All organisations employing 250 or more people have until 4 April this year (30 March for public authorities) to publish their gender pay gap reporting data on the Government's website. So far, of the 9,000 or so organisations who are expected to publish their data on the public register, only just over 600 have done so.
Gender pay is a term used to describe any difference in the average pay of all women and men. It is often wrongly conflated with equal pay. However, reporting a gender pay gap does not mean that you are paying women less for doing the same work as a man, which has been unlawful since the 1970's (although sadly, not yet extinguished), or mean that you are at higher risk of receiving discrimination claims. There are many reasons why we still have gender pay gap in the UK, including occupational segregation and the substantial impact on women’s earnings of taking time out of the labour market to have and care for children.

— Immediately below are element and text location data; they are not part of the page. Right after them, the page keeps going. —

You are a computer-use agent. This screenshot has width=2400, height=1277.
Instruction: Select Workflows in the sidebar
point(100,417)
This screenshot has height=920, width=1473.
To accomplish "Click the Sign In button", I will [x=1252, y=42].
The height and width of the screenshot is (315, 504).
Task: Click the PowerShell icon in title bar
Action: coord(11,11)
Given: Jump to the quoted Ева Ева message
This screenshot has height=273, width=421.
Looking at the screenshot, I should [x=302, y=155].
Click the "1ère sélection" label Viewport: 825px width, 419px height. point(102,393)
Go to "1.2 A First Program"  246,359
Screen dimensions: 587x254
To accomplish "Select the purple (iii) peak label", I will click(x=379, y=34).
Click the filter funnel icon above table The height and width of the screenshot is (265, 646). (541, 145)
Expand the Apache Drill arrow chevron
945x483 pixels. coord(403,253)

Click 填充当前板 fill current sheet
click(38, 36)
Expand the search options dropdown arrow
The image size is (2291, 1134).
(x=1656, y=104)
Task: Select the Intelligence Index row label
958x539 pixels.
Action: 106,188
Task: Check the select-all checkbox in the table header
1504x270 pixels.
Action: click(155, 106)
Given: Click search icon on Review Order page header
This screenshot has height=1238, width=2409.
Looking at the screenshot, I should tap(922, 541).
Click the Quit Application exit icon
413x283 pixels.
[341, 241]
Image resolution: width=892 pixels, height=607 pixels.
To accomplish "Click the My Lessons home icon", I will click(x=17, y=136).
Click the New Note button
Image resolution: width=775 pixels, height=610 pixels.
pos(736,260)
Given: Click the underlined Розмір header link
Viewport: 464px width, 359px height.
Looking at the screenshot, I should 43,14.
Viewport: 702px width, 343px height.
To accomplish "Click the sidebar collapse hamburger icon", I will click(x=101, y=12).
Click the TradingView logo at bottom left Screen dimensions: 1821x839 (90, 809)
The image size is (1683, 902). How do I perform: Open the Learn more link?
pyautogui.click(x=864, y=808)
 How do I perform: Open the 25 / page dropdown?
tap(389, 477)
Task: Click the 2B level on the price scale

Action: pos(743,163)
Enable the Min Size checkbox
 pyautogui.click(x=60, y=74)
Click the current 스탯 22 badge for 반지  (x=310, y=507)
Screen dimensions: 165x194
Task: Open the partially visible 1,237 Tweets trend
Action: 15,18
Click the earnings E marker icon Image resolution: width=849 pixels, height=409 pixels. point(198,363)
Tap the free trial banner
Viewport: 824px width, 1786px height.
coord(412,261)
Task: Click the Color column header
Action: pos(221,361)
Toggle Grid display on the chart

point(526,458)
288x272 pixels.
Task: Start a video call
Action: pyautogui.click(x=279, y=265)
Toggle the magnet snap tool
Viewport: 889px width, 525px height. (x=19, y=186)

What should you do if your figures don't look great?
There is no need to do anything other than provide the required data. However, it is worth
including a short narrative to provide context and set out the steps your organisation is taking to narrow the gap or at least to explain why there is a gap. The starting point is to consider how your figures compare to the national average and, separately, those in your industry, if that information is available.
figures compare favourably to the national average, you might want to flag this to demonstrate that your business is already “ahead of the curve”. If some of your figures are higher than the national average, you may want to explain the reason for this, particularly if it is only focussed in one part of the business.
Remember though, whatever your figures and whatever you say about them will act as a baseline for future years and can be used to show improvements.
Many of our clients are opting for more transparency. Being open about the issue, why it has arisen and sharing future plans will provide a positive message even if the data itself is somewhat disappointing and will certainly help if, like Phase Eight, your company is singled out for criticism.